Girls play with dolls. Boys play with trucks. Girls are made from sugar and spice, and everything nice. Boys are made from snips and snails, and puppy-dogs' tails. Girls are the cornerstones of the home and boys are the breadwinners. Whether consciously or not, we absorb these stereotypes from the society around us and accept our limitations and gender roles. Fortunately, children’s literature pushes the envelope of conventional mores in Dobry by Monica Shannon, winner of the 1935 Newbery Medal and Caddie Woodlawn by Carol Ryrie Brink, winner of the 1936 Newbery Medal.

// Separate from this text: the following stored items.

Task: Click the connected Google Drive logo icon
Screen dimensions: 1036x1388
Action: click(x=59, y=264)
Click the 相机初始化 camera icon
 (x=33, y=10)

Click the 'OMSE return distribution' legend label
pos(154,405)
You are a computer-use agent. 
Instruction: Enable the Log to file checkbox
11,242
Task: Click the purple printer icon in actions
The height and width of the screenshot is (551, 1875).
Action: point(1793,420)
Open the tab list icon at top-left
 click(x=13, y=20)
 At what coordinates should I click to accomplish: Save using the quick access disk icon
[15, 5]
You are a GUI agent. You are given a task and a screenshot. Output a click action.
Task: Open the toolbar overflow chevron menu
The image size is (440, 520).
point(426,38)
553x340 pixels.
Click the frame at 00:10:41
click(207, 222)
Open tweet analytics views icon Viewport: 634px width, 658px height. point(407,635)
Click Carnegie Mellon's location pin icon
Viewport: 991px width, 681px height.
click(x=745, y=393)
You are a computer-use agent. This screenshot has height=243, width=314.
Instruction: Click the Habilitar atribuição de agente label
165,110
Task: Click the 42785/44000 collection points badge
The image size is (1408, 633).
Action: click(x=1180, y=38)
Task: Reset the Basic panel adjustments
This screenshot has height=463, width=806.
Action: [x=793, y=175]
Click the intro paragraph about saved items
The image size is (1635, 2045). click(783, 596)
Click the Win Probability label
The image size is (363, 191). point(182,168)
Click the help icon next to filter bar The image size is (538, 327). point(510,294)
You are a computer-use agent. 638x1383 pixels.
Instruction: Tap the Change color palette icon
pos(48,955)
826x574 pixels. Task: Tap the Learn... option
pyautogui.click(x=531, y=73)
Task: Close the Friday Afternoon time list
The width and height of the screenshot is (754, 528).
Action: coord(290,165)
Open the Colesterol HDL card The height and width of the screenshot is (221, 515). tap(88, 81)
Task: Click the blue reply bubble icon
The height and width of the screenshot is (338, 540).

Dobry is set in a peasant village in Bulgaria (primarily known to me as home to Viktor Krum). Dobry is a young boy whose future is embedded in the farmland of his fathers. For his mother, Roda, their farmland represents generations of hard work and history that have cultivated life-giving crops. She cannot understand why Dobry would foolishly reject her wishes and the land he was raised on and put his heart and soul into becoming an artist. However, Dobry does not reject his birthplace, but makes it his muse to inspire his art. He captures the storks, cows, trees, snowdrifts, mountains, and people of his village in oils, charcoal, and clay. The conflict between Dobry and his mother is diffused by his storytelling grandfather who expresses the theme of the novel when he says to Roda “. . . people are not all the same, any more than the vegetables, fruits, trees, animals are all the same. . . Both have different needs . . . Dobry needs to draw, to paint, and Dobry is going to be a great man just as his father said he would be” (108). Using the folk wisdom of the Bulgarian people, Dobry’s grandfather is able to help Roda come to terms with the different path that Dobry has chosen, and eventually she gives her blessing and savings to send Dobry to study art is Sofia.

Caddie Woodlawn is set in frontier Wisconsin and tells the mostly true story of Carol Ryrie Brink’s grandmother, Caddie Woodhouse. Caddie Woodlawn is a rambunctious flame-haired girl whose greatest pleasures in life are adventures with her two brothers in the great outdoors, which include visiting the local Indians, berry picking, and tricking her tattle-telling sister, Hetty. Unlike her “ladylike” sisters, Hetty and Clara, Hetty is given free-reign to run wild. After her sister Mary died and Caddie herself was frail and sickly, Caddie’s father decided to experiment with Caddie and help her gain her health back by running the woods with her brothers. This atypical education gives Caddie the strength to get herself into many scrapes and dangerous situations, but it also gives her the tools to handle conflicts successfully. When the adults and children around her huddle in the dark when they hear a rumor about an Indian massacre, a group of trouble-makers decide to take matters into their own hands and attack the Indians first. Caddie saves the day by warning her friend, Indian John, and avoiding bloodshed. By allowing Caddie to “act like a boy,” she is able to save her neighbors from doing harm to themselves and others. This is her father’s goal in giving Caddie her freedom. He wants her to grow up into a “woman with a wise and understanding heart, healthy in body and honest in mind.” His open-minded approach stems from his upbringing in England as the child of a seamstress and the disowned son of an English lord. As the child of a man who had to reinvent himself, he understands the value of choosing one’s own path. Caddie Woodlawn stands out as an iconic character in children’s literature that represents what real girl power is about, and has inspired generations of girls and boys to look beyond sugar and spice and snips and snails.